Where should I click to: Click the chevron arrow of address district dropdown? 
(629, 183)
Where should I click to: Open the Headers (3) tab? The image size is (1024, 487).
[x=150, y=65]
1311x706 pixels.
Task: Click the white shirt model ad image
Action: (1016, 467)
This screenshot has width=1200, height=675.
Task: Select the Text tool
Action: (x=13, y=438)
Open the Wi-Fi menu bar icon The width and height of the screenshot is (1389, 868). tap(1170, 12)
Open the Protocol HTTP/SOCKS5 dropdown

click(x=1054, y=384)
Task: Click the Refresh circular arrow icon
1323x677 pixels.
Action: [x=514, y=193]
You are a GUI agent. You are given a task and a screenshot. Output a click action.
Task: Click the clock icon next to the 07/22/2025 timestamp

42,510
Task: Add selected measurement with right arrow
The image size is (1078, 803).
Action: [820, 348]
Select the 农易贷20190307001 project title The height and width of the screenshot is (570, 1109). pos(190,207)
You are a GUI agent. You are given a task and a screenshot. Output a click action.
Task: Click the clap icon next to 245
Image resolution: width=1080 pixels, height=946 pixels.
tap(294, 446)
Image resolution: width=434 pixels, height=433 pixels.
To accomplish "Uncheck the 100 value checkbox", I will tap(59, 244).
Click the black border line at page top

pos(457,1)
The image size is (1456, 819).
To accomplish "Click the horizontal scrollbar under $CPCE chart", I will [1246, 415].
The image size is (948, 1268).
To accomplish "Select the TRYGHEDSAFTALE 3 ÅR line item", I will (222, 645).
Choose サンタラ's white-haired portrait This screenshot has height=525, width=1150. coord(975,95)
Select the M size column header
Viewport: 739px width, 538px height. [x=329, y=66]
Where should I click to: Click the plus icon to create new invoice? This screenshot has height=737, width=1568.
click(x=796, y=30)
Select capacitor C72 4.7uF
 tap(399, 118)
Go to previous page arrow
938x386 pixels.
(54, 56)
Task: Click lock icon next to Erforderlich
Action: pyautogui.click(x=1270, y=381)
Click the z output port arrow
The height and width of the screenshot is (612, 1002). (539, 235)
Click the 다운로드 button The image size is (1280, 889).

○ ○ ○ ○

*Task to complete:*
Starting at the line above that contains "Task: Click the Refresh circular arrow icon", repeat each line exactly up to and including the line that contains "Select the 农易贷20190307001", and stop there.

*Finished task:*
Task: Click the Refresh circular arrow icon
1323x677 pixels.
Action: [x=514, y=193]
You are a GUI agent. You are given a task and a screenshot. Output a click action.
Task: Click the clock icon next to the 07/22/2025 timestamp

42,510
Task: Add selected measurement with right arrow
The image size is (1078, 803).
Action: [820, 348]
Select the 农易贷20190307001 project title The height and width of the screenshot is (570, 1109). pos(190,207)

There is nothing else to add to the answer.